Texto a ler:
· · · · ·
5. O locado destinava-se a “sede da arrendatária, posto clínico e habitação do contínuo, podendo a inquilina dar festas e bailes, nenhum outro destino lhe podendo ser dado sem consentimento escrito do senhorio.”

6. Na cláusula 5ª consta: “o inquilino obrigou-se a não realizar no andar arrendado quaisquer obras ou benfeitorias, sem expresso consentimento das senhorias, ou do seu procurador, dado por escrito.”

7. Na cláusula 6ª consta: “o inquilino não terá direito de retenção ou de indemnização por obras ou benfeitorias, as quais uma vez feitas, considerar-se-ão pertença do prédio e não poderão ser levantadas ou demolidas.”

8. E na cláusula 9ª: “É expressamente proibida a sublocação, salvo no caso de autorização por escrito das senhorias, quer no todo, quer em parte.”.

9. O óbito de BB e a transmissão da qualidade de proprietária e senhoria à autora no ano de 1972 foi comunicado à ré.

10. A partir dessa data a ré passou a pagar a renda à autora.

11. A ré vem utilizando um sótão existente no edifício, com entrada no 3º andar.

12. O sótão é um espaço independente que dá directamente para as escadas.

13. Desde o início do arrendamento que o sótão foi utilizado pela ré como utente exclusiva, com chave.

14. No sótão estão instalados alguns serviços da ré.

15. A autora sempre soube que a ré ocupava o sótão.

16. Tal ocupação era pública e sem oposição de ninguém.

17. Pelo menos, desde o momento em que a autora passou a ser senhoria que os familiares desta e seus colaboradores tiveram acesso ao sótão para fazerem reparações pontuais no telhado.

18. A autora autorizou, a pedido da ré, em 16/08/1979, a abertura de uma janela interior entre as duas salas contíguas à cozinha e a reparação do telhado, desde que efectuados no período dos dois meses seguintes, sendo a reparação do telhado a expensas da ré.
· · · · ·
Itens guardados:
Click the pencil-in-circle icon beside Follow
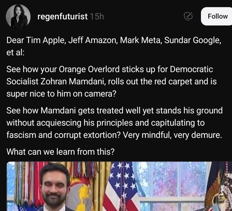 tap(188, 16)
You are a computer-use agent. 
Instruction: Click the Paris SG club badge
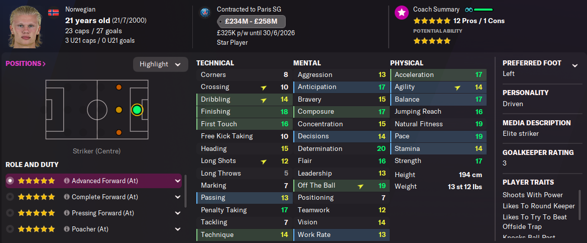(204, 13)
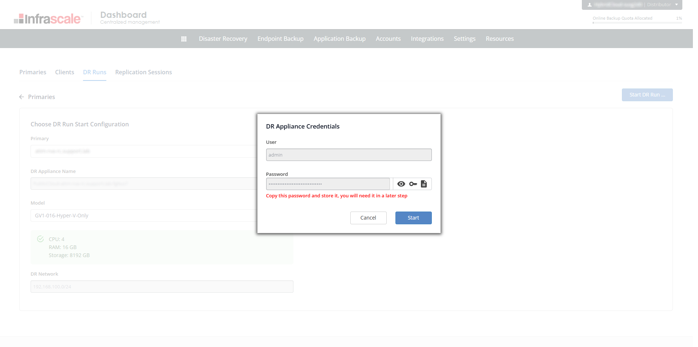Viewport: 698px width, 347px height.
Task: Click the user profile icon at top
Action: 589,5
· · · · ·
Por favor, copie na íntegra o texto sobre o arrendamento, sem lhe alterar nada.

5. O locado destinava-se a “sede da arrendatária, posto clínico e habitação do contínuo, podendo a inquilina dar festas e bailes, nenhum outro destino lhe podendo ser dado sem consentimento escrito do senhorio.”

6. Na cláusula 5ª consta: “o inquilino obrigou-se a não realizar no andar arrendado quaisquer obras ou benfeitorias, sem expresso consentimento das senhorias, ou do seu procurador, dado por escrito.”

7. Na cláusula 6ª consta: “o inquilino não terá direito de retenção ou de indemnização por obras ou benfeitorias, as quais uma vez feitas, considerar-se-ão pertença do prédio e não poderão ser levantadas ou demolidas.”

8. E na cláusula 9ª: “É expressamente proibida a sublocação, salvo no caso de autorização por escrito das senhorias, quer no todo, quer em parte.”.

9. O óbito de BB e a transmissão da qualidade de proprietária e senhoria à autora no ano de 1972 foi comunicado à ré.

10. A partir dessa data a ré passou a pagar a renda à autora.

11. A ré vem utilizando um sótão existente no edifício, com entrada no 3º andar.

12. O sótão é um espaço independente que dá directamente para as escadas.

13. Desde o início do arrendamento que o sótão foi utilizado pela ré como utente exclusiva, com chave.

14. No sótão estão instalados alguns serviços da ré.

15. A autora sempre soube que a ré ocupava o sótão.

16. Tal ocupação era pública e sem oposição de ninguém.

17. Pelo menos, desde o momento em que a autora passou a ser senhoria que os familiares desta e seus colaboradores tiveram acesso ao sótão para fazerem reparações pontuais no telhado.

18. A autora autorizou, a pedido da ré, em 16/08/1979, a abertura de uma janela interior entre as duas salas contíguas à cozinha e a reparação do telhado, desde que efectuados no período dos dois meses seguintes, sendo a reparação do telhado a expensas da ré.